A AME-ES também propõe que o produtor deva deixar um quinto das colônias sem manejo de divisão ou coleta de mel, para possibilitar enxameamento para a natureza, de preferência em área legalmente protegida. Entre outras recomendações.

A Uruçú Nordestina (Melipona scutelaris) foi outra espécie alvo dos estudos da AME-ES, visando evitar sua expansão no território capixaba e consequente hibridação com a Uruçú capixaba, o que é uma das principais ameaças à espécie endêmica do Espírito Santo. Nesse sentido, a principal recomendação é pela proibição de criação e venda de colônias e discos da M. scutelaris nos locais onde ocorrem e onde se propõe expandir a ocorrência da M. capixaba.

 
Outras ameaças à Uruçu capixaba são o desmatamento, os agrotóxicos e transgênicos e a retirada dos ninhos na natureza, além da “legislação castradora”, que inibe a expansão da meliponicultura responsável.

Ricardo ressalta que, pelo fato da espécie estar em risco de extinção, boa parte da diversidade genética existente está nos meliponários. “Portanto as colmeias nos criadouros são importante fonte de variabilidade genética para a reintrodução em áreas de conservação”, diz.

Todo mundo ganha

A meliponicultura traz benefícios não só para as próprias abelhas sem ferrão, mas também para a floresta, os produtores os consumidores, as lavouras e as hortas e jardins urbanos.

As ASF são as principais polinizadoras da Mata Atlântica, sendo que algumas espécies de árvores são polinizadas exclusivamente por uma única espécie de ASF. As Apis, abelhas europeias e africanizadas, pousam sobre as flores, conta Ricardo, mas não necessariamente a estão polinizando. Além disso, por serem mais agressivas e predadoras das nativas, essas abelhas exóticas acabam prejudicando duplamente o potencial de polinização das espécies da Mata Atlântica.

Quanto às lavouras, no campo, e mesmo as hortas e jardins urbanos, a polinização promovida pelas abelhas nativas, sem ferrão, também melhora enormemente a produtividade e a qualidade dos grãos, frutos, flores ou outros itens produzidos.

Finalmente, o ser humano se beneficia de várias formas do manejo das gentis Meliponas. Como hobby, lazer ou terapia, a meliponicultura é excelente. Para o consumidor, o mel produzido é de qualidade superior, seja pelo sabor, valor nutricional – mais nutrientes e menos açúcar – seja em função das propriedades medicinais – cura e prevenção de diversas doenças.

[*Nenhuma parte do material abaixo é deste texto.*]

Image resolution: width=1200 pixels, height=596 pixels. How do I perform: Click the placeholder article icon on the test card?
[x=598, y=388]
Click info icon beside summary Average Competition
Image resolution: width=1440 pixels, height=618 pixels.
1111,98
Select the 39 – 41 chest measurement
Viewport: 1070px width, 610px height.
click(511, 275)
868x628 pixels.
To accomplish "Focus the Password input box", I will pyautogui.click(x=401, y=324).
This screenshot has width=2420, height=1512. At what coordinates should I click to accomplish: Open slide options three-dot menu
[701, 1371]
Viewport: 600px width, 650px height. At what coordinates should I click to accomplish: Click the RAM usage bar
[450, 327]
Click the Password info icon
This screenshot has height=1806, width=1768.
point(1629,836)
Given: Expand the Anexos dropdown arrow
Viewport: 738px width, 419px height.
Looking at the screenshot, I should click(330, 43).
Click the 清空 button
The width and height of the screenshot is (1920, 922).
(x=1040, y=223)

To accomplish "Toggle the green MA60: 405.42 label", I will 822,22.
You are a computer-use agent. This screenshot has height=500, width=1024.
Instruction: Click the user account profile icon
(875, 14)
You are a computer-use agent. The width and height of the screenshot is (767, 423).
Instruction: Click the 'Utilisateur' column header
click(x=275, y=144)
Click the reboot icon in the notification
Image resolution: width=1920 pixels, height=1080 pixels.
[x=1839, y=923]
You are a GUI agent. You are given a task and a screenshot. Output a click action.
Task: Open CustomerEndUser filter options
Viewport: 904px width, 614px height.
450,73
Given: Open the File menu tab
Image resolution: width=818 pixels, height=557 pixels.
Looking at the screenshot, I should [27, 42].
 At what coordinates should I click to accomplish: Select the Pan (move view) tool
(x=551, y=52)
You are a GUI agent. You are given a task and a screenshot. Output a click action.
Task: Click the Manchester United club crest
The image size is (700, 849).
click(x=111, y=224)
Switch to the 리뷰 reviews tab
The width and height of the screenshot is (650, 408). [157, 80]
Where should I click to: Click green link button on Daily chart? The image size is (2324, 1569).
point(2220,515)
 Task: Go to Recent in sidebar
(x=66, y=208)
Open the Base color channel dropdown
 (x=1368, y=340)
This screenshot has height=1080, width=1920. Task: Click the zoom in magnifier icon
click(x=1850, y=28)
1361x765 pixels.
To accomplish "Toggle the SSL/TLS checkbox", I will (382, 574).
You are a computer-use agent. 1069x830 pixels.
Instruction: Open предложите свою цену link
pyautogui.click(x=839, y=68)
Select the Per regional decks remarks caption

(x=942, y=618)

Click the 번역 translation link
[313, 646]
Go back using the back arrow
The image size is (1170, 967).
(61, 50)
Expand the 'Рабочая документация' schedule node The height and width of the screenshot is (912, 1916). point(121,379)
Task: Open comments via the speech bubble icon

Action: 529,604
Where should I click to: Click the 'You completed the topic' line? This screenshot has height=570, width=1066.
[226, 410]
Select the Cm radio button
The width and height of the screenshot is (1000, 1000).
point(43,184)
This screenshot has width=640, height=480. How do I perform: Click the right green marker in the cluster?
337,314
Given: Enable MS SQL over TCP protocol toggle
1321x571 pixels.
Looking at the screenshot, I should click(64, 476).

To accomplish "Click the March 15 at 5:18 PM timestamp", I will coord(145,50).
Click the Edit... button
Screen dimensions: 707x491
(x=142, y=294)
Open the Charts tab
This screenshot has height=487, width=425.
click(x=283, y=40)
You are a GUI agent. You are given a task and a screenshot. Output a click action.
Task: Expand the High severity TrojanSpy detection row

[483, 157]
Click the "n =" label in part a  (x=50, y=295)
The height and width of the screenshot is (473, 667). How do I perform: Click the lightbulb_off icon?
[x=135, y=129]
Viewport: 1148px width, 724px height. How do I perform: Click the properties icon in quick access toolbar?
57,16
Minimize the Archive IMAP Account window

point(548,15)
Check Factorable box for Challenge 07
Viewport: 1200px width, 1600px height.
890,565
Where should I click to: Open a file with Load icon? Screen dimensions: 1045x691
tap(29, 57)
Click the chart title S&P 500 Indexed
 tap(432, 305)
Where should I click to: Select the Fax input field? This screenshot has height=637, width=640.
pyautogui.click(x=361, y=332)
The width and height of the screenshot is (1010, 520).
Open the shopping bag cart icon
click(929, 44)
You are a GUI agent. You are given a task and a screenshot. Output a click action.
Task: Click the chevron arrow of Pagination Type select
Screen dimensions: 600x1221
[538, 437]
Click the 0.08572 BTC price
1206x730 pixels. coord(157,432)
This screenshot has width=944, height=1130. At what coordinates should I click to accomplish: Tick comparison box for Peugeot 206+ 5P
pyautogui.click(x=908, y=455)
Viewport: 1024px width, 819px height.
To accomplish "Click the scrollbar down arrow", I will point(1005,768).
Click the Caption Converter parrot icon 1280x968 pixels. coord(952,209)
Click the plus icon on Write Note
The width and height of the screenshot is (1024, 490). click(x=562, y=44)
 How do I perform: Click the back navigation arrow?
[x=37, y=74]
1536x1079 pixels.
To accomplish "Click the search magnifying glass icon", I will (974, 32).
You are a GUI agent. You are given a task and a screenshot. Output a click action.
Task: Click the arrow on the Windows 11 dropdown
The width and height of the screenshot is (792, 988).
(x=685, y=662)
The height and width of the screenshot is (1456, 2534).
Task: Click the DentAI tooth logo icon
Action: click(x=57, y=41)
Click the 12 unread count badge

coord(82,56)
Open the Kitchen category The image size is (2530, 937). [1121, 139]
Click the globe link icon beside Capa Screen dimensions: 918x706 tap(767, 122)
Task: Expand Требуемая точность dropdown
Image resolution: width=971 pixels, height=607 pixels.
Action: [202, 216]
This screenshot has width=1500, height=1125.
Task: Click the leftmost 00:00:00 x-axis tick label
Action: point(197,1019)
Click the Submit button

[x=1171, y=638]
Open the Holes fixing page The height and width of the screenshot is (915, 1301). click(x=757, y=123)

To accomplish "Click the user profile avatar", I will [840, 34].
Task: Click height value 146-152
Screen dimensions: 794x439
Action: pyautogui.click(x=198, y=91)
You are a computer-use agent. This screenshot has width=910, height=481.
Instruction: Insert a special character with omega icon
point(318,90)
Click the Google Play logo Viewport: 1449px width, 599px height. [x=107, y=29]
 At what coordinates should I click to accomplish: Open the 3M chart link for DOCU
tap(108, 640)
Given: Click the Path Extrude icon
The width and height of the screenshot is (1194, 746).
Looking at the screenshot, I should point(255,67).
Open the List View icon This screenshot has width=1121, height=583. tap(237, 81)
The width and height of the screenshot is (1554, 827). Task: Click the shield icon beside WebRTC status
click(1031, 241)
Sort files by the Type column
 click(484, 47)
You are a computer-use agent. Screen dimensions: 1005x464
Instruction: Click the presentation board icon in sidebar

Financeiramente também a atividade é um excelente negócio, pois o mel das jataís e uruçús é muito valorizado no mercado, cuja demanda só cresce e os preços estão em torno de R$ 100,00 a R$ 150,00 o litro.

Regulamentação

As propostas para regulamentação da criação da Melipona capixaba, elaboradas durante a consulta pública da AME-ES no dia 24 de junho, serão enviadas para os órgãos regulamentadores em nível federal, estadual e municipais.

Outros coletivos de Meliponicultores, em nível federal, também deram primeiros passos visando a regulamentação da atividade, a partir de 2012, com propostas que devem ser encaminhadas para o Conselho Nacional de Meio Ambiente (Conama) nos próximos meses.